The judge said under other circumstances the court should not have considered the matter because of the permit problem, and should have told all the practitioners to go home until the lockdown was over. However, ‘I could not do so as it was apparent that the resident of the … municipality, because of the first respondent’s conduct, did not have access to potable water.’

‘One could expect legal practitioners to study the relevant provisions regulating their conduct under the current exceptional circumstances before proceeding to court.

‘The trying times that we live in affect everyone, and although one is sympathetic to the inconvenience that is being experienced by, amongst others, legal practitioners, the regulations and directives are there for the good of everyone.’


In conclusion the judge ordered that the advocates and attorneys involved in the case may not charge any fees or expenses related to preparation, travel to and from court, and appearing in court for the hearing on 31 March.

Two further legal practitioners involved have been given a deadline to produce their permits for the day, failing which they will be similarly punished.

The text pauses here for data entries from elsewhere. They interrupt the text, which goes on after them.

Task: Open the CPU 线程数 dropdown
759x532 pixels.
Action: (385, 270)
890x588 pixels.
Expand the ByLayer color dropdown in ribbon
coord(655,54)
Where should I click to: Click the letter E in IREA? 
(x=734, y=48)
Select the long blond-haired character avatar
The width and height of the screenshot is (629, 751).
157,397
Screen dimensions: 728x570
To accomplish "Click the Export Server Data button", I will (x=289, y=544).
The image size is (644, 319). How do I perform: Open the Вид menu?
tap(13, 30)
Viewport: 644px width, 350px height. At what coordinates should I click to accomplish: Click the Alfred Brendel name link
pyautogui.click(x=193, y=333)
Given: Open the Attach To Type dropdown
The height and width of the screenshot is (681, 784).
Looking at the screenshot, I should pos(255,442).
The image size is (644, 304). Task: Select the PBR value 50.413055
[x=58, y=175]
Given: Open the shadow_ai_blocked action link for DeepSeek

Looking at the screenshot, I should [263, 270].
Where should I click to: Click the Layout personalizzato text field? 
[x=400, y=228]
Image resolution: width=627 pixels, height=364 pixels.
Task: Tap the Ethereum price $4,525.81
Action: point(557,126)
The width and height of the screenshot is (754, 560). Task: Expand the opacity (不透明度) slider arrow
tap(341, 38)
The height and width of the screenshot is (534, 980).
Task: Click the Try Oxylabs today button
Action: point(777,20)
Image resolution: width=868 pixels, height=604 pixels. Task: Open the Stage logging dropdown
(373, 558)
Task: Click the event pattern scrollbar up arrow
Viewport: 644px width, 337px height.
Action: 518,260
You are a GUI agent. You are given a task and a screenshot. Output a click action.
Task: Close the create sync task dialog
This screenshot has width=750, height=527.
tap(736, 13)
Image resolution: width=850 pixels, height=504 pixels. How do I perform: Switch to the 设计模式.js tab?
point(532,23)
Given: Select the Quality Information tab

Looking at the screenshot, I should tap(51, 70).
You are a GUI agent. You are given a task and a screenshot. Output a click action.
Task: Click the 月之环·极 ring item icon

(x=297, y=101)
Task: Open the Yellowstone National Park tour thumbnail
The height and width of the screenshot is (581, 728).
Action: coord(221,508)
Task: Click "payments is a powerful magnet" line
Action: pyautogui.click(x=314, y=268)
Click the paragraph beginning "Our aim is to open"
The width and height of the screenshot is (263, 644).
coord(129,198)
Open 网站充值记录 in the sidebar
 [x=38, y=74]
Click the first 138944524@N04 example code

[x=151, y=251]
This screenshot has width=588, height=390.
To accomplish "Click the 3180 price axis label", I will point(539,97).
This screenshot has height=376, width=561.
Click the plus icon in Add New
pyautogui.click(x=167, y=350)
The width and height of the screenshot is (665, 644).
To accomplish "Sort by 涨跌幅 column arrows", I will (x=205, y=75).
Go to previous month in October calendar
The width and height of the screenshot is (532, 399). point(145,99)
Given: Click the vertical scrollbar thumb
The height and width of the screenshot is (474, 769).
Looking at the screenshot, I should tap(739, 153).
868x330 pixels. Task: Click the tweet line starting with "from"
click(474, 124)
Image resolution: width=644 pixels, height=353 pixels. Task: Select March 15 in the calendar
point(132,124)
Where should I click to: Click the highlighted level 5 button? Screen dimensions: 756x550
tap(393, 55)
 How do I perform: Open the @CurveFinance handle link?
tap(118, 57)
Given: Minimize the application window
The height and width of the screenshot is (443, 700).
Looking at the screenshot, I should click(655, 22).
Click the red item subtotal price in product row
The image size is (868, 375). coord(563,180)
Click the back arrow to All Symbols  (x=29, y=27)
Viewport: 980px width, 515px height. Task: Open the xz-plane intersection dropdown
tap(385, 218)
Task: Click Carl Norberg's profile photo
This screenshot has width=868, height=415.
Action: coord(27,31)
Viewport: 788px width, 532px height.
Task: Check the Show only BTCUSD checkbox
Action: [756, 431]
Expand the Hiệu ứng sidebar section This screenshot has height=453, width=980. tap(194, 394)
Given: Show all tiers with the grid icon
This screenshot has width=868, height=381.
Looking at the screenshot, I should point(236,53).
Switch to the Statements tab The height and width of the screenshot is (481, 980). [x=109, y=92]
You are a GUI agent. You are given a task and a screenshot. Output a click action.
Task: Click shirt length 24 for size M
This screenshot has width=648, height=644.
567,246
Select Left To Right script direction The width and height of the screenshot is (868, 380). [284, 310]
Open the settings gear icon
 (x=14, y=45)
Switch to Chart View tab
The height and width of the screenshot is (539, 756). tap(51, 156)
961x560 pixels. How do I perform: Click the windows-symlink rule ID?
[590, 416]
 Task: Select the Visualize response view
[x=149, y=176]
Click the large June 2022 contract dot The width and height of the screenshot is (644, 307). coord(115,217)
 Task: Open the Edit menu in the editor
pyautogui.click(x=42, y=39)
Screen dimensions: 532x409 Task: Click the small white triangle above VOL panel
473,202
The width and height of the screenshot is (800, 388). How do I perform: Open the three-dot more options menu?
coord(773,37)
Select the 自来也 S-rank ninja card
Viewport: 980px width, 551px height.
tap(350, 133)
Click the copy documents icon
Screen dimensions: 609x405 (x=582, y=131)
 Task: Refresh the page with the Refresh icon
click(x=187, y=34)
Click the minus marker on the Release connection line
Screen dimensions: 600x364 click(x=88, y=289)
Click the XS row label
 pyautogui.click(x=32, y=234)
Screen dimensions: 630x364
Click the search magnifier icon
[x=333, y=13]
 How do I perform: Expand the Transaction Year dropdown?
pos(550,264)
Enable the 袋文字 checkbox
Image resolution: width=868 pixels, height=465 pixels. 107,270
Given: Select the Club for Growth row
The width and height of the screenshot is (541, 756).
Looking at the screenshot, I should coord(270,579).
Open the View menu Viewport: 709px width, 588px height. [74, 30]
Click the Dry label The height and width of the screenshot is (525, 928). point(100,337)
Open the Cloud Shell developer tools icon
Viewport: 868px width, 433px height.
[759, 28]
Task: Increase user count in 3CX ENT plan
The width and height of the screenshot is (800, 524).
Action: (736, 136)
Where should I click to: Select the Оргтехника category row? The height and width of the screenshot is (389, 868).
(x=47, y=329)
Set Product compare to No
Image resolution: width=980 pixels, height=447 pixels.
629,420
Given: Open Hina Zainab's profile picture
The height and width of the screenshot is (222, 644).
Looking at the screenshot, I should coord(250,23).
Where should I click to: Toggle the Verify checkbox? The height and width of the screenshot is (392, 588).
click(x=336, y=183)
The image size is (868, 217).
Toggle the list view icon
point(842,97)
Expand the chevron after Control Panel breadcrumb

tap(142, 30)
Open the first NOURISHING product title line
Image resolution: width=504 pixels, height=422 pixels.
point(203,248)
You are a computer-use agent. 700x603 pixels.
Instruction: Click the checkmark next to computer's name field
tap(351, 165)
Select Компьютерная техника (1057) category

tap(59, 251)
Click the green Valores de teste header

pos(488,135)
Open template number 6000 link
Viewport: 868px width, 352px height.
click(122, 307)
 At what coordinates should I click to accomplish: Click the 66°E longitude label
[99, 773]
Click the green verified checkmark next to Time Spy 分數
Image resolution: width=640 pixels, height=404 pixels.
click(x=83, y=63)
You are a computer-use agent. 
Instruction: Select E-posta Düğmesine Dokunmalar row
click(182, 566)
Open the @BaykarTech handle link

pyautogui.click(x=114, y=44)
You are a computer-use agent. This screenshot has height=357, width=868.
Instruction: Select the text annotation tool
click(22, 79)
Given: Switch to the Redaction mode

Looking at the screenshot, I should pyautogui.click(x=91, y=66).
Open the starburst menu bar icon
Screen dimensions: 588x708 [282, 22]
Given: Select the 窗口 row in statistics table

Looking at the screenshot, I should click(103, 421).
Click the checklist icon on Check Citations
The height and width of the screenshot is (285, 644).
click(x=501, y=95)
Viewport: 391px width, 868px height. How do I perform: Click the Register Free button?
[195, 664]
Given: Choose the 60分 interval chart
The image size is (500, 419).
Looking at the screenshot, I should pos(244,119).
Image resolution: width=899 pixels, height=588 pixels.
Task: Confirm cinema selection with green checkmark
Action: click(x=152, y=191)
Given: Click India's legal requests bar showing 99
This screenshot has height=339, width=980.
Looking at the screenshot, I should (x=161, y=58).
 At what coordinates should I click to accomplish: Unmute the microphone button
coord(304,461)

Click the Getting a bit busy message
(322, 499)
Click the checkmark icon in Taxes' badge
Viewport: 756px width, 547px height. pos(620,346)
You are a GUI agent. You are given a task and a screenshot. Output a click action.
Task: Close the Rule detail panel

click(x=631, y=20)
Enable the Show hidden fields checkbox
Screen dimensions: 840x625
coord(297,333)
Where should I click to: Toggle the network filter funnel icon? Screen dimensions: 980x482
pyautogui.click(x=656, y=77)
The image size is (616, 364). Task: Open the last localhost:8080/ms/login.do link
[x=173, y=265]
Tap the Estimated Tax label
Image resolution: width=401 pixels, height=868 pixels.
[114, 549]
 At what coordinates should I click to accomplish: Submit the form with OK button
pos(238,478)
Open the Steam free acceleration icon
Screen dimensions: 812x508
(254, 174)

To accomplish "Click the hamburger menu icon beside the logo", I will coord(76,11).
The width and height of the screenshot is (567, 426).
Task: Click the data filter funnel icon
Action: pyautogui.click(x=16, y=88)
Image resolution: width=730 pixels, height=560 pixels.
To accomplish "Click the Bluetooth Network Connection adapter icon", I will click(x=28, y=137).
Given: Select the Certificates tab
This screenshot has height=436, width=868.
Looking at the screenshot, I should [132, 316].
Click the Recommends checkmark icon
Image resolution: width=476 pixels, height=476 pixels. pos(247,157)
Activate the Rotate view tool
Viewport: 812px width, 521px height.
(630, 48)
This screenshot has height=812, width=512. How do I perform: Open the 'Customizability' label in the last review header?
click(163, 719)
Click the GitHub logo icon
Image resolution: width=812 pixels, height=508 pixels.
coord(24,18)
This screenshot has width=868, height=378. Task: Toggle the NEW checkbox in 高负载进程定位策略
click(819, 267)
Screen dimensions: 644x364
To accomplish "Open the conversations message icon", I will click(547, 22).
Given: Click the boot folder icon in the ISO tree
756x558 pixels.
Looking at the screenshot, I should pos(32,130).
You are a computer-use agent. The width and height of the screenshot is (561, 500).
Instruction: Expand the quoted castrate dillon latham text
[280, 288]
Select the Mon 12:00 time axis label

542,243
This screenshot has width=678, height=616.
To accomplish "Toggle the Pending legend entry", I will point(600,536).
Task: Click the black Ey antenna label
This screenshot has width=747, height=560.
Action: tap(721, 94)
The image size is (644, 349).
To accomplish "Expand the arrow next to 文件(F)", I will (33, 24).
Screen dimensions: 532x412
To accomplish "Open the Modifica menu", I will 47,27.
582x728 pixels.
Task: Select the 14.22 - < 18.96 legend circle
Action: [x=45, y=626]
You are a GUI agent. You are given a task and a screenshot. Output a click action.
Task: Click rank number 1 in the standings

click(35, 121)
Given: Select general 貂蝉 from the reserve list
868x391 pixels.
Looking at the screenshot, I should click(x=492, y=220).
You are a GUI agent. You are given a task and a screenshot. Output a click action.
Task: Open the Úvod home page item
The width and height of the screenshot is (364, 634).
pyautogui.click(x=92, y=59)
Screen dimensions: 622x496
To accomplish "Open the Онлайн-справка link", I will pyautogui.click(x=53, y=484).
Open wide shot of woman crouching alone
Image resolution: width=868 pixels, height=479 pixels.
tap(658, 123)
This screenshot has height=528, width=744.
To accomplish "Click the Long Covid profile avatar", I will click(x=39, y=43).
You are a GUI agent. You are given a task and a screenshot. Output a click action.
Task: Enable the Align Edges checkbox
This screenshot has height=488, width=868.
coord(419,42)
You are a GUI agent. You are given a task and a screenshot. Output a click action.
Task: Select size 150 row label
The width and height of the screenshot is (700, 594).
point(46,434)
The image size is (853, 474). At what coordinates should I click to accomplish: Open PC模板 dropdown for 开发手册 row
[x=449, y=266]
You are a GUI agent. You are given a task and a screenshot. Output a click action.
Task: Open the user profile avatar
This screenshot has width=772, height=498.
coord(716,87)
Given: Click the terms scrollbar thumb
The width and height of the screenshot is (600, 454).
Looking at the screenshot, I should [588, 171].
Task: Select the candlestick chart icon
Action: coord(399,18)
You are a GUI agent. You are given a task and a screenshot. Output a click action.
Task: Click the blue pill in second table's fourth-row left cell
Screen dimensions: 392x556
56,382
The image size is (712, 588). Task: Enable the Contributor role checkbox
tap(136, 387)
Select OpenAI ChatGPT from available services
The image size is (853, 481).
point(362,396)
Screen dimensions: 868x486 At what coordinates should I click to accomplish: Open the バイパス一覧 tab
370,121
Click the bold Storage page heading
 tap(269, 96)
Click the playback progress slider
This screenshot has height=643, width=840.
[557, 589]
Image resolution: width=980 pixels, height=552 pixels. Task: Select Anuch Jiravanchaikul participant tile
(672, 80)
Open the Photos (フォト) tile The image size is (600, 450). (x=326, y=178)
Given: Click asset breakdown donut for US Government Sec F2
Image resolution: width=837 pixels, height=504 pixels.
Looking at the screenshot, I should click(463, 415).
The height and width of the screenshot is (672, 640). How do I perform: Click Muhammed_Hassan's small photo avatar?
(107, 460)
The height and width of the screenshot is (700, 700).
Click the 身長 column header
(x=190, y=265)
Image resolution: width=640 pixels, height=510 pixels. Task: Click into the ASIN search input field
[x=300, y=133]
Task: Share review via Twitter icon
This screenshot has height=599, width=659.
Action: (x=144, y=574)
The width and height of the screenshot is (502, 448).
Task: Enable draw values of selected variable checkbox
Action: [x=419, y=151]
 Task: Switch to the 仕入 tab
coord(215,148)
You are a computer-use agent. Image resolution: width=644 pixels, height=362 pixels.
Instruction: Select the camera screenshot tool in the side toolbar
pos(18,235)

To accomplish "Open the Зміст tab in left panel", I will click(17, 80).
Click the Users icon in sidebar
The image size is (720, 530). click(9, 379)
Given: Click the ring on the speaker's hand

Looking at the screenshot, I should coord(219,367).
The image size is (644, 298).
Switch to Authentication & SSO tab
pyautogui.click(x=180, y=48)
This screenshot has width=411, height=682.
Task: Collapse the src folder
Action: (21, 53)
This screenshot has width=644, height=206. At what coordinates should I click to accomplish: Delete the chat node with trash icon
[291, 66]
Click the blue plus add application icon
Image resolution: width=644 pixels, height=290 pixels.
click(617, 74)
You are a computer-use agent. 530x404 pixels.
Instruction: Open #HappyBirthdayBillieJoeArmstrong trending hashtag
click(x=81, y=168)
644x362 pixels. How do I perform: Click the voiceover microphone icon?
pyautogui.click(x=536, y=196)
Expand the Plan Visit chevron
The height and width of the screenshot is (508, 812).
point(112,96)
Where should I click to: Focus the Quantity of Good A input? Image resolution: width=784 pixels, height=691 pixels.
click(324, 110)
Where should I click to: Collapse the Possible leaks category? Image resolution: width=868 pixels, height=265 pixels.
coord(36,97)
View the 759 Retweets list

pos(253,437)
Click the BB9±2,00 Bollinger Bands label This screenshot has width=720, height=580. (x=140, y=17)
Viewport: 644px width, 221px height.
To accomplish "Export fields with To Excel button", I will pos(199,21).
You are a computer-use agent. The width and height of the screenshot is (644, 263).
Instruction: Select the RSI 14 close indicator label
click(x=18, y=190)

Finally, the judge ordered that a copy of the decision was to be sent to the directors of the legal practice councils of the two provinces involved.

At least one of the group has already decided to appeal the decision, saying he passed through road blocks on the way to court and that the police accepted his 'permit' as valid. He said his name was smeared and he will fight all the way to the highest court if necessary to have the judge's initial decision overturned. 

  • In his blog on the case, UCT law professor and constitutional commentator, Pierre de Vos, questions whether the court was correct in apparently agreeing that the threat presented by the virus ‘justifies the regulations and directives’. ‘In my view,’ writes De Vos, ‘this sweeping endorsement of the constitutionality of the regulations (albeit obiter) goes too far. While few people will argue with the view that regulations to slow and/or suppress the spread of Covid-19 are necessary, it may well be that specific regulations are not constitutionally compliant.’ Apart from that, however, on the broader question of the court’s criticism of the individual legal practitioners involved, De Vos said he was in agreement with the remarks of the judge. He added, ‘Hopefully the judgment will serve as a warning to other lawyers who believe they can take short cuts for no other reason (than) that they are lawyers.’